→ Try it: According to the passage on the wage gap for women of color, what share of African American families was led by a single mother in 2013?

→ Passage:
Women of color are also more likely to be employed as involuntary part-time workers than their white counterparts. Involuntary part-time workers are available for full-time work but settle for part-time positions because their employers cannot give them enough hours or because they cannot find a full-time job. In 2014, 29 percent of African American women, 28 percent of Latinas, and 20 percent of Asian American women worked part time involuntarily, compared with only 16 percent of white women.
Family caregiving
Unlike most developed nations, the United States lacks federally mandated paid family and medical leave and paid sick days. These policies allow caregivers to balance family responsibilities with their jobs, and lack of access means that women, who often bear the brunt of family care, have to take unpaid time off work to care for themselves, sick family members, or new children.
The end result is that women lose out on pay, promotions, and other benefits that accrue through tenure in the labor force. When family caregiving responsibilities are coupled with the burden of being a major financial provider, women often lose out even more.
Today, 40 percent of married Latinas and more than 50 percent of married African American women bring in at least half of their families’ income. Reliance on a woman’s income among families of color has increased dramatically since 1975, when only 28.7 percent of African American women and 23.1 percent of Latinas were family breadwinners.
Women of color are particularly more likely than white women to experience the dual responsibilities of providing for a family. Even as they represent a larger share of their families’ income, women of color, particularly African American women and Latinas, are far more likely to be single mothers or single heads of household than their white counterparts.
In 2013, more than one-fifth — 21.6 percent—of African American families were led by a single mother. Single mothers also led 14.5 percent of Hispanic households compared with only 7.4 percent of white households and 5.9 percent of Asian American households.
Overall, while half of all white workers have access to some form of paid family and medical leave, only 40.2 percent of African American workers and 32.6 percent of Latino workers can say the same. Occupations such as food service and personal care, in which women of color are highly represented, are also much less likely to have access to paid sick days.
Unexplained causes of the wage gap
Despite all of these causes, researchers have found that a portion of the gender wage gap is due to other factors. These factors could include the conscious or unconscious gender discrimination that women encounter in their careers. Women of color, who might be subject to both gender and racial discrimination, could experience a double burden.
More robust workplace protections could alleviate the social and economic factors that drive the wage gap for women of color. Policies such as paid family and medical leave and paid sick days would help ensure that women of color are better able to balance work and family; they would also minimize the time women are required to spend outside the labor force caring for loved ones. More robust equal pay laws would help prevent racial and gender discrimination and ensure that women of color can take effective legal action to address discrimination.
However, public policy alone will not close the gender wage gap for women of color. The United States needs to address both the structural drivers behind the pay gap and the persistent cultural biases against women and people of color if it wants to truly affect change for these populations.
Milia Fisher is a Research Associate with the Women’s Initiative at the Center for American Progress.

→ Supplied data:
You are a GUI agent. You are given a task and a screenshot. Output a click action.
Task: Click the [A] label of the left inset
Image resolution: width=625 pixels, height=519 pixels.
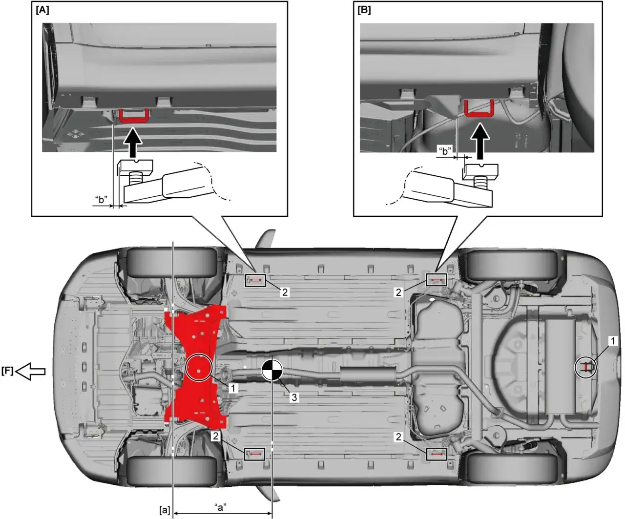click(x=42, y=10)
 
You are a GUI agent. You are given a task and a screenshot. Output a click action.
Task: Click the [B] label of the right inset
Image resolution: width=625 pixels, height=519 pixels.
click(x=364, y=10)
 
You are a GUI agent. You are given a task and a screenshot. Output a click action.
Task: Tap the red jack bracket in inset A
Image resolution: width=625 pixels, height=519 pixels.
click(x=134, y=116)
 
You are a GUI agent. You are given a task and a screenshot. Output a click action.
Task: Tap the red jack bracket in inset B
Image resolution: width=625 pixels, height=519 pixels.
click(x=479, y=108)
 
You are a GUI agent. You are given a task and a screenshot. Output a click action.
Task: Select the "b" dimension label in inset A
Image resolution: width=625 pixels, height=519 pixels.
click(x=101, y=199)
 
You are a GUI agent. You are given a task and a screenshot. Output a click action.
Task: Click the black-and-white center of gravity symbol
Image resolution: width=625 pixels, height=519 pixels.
---
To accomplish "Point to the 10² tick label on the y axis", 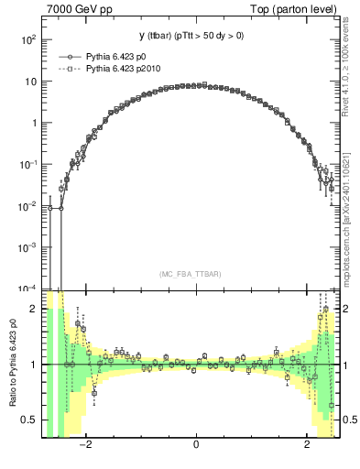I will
--
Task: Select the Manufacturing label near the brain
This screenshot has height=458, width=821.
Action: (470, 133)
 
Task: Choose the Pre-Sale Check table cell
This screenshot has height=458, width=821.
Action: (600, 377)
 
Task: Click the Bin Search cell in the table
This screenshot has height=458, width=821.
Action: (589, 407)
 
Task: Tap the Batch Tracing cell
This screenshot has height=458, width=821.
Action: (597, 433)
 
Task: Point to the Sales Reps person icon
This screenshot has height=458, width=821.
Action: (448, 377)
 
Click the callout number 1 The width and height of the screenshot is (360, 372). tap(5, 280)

→ Exercise result: 21.6 percent